■ Esercizi proposti
[1] Rispondi alle seguenti domande sul testo su vita e calcolo, indicando ogni risposta con la stessa lettera.
(a) Quale nome diede Turing al processo con cui regole chimiche generano forme?
(b) Quali basi azotate vengono elencate nel testo?
(c) Quale algoritmo viene citato come esempio di imitazione della biologia?
[2] Riscrivi il passo del testo su vita e calcolo da "A livello molecolare, i" fino a "mentre lo esegue." compreso, sostituendo "piccole fabbriche di proteine" con "minuscole officine di proteine".
[3] Indica se ciascuna affermazione concorda con il testo su vita e calcolo, rispondendo sì o no e citando le parole decisive del testo.
(a) Von Neumann immaginò un automa cellulare.
(b) Il codice della vita è rigido e centralizzato come un programma digitale.
(c) Ogni cellula del corpo esegue un DNA diverso.

■ Testo del documento
--

L’idea che la vita possa essere, in fondo, un grande sistema di elaborazione dati non è più solo filosofia. Gli scienziati oggi lo dicono chiaramente: il DNA è un codice, e la sua logica funziona in modo sorprendentemente simile a quella di un computer. Dalla biologia molecolare all’intelligenza artificiale, la frontiera della ricerca sta esplorando un territorio comune, dove le leggi della vita e quelle del calcolo sembrano parlarsi con la stessa lingua.
Dalla logica dei numeri alla logica della vita
Alan Turing e John von Neumann, padri dell’informatica moderna, avevano intuito già negli anni ’40 che la biologia e la matematica condividono una struttura profonda. Per Turing, la vita poteva essere descritta come un insieme di regole chimiche che generano forme — come le macchie di un leopardo o le spirali dei gusci marini — a partire da semplici interazioni. Lo chiamò morfogenesi, e in un certo senso fu la prima “simulazione biologica” mai concepita.
Von Neumann, invece, immaginò un automa cellulare: una griglia di elementi che cambiano stato seguendo poche regole, ma capaci di generare comportamenti complessi. Oggi diremmo che stava descrivendo la logica di un organismo vivente o di una rete neurale.
Le loro intuizioni, a lungo considerate esercizi teorici, sono tornate di attualità grazie ai progressi dell’informatica e della biologia sintetica.
DNA: il software della vita
Il DNA non è solo una metafora del codice: è davvero un linguaggio di istruzioni. Ogni sequenza di basi azotate (A, T, C, G) rappresenta un’informazione precisa, un comando che dice alla cellula cosa costruire e quando farlo.
Ma a differenza di un programma digitale, il “codice” della vita è flessibile, rumoroso e decentralizzato.
Nel nostro corpo, miliardi di cellule “calcolano” contemporaneamente, prendendo decisioni locali che però generano comportamenti globali coerenti. È un tipo di calcolo distribuito che supera in efficienza qualunque supercomputer: ogni cellula esegue lo stesso DNA, ma reagisce in modo unico all’ambiente.
A livello molecolare, i ribosomi – piccole fabbriche di proteine – agiscono come processori stocastici, cioè parzialmente casuali. Non seguono istruzioni rigide, ma si adattano a variazioni di temperatura, energia e segnali chimici. È come se la vita fosse un computer che “impara” in tempo reale, riscrivendo il proprio codice mentre lo esegue.
Il parallelo con l’intelligenza artificiale
Curiosamente, la nuova intelligenza artificiale ha finito per imitare la biologia. Gli algoritmi che addestrano le reti neurali utilizzano concetti come il parallelismo massivo e la casualità controllata, gli stessi principi che governano i sistemi viventi.
Un esempio è l’algoritmo di discesa del gradiente stocastico, che introduce piccole variazioni casuali per migliorare l’apprendimento: proprio come fa l’evoluzione naturale, che “sperimenta” mutazioni fino a trovare la soluzione più stabile.

--

■ Dati dell'esercizio

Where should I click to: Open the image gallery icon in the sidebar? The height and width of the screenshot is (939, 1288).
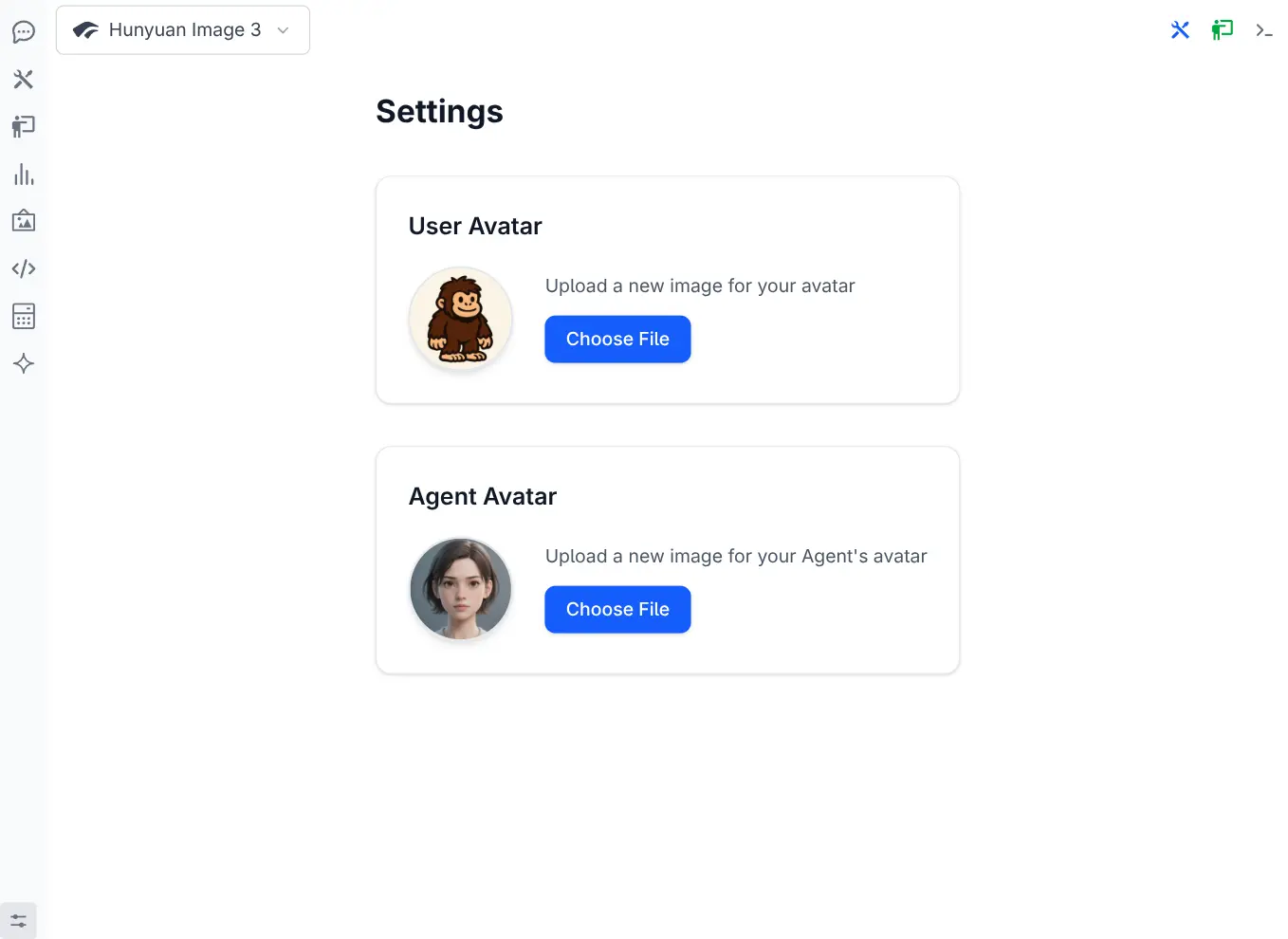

--

■ Soluzioni degli esercizi
[1]
(a) Morfogenesi.
(b) A, T, C, G.
(c) L'algoritmo di discesa del gradiente stocastico.

[2]
A livello molecolare, i ribosomi – minuscole officine di proteine – agiscono come processori stocastici, cioè parzialmente casuali. Non seguono istruzioni rigide, ma si adattano a variazioni di temperatura, energia e segnali chimici. È come se la vita fosse un computer che “impara” in tempo reale, riscrivendo il proprio codice mentre lo esegue.

[3]
(a) Sì: "Von Neumann, invece, immaginò un automa cellulare".
(b) No: "il “codice” della vita è flessibile, rumoroso e decentralizzato".
(c) No: "ogni cellula esegue lo stesso DNA, ma reagisce in modo unico all’ambiente".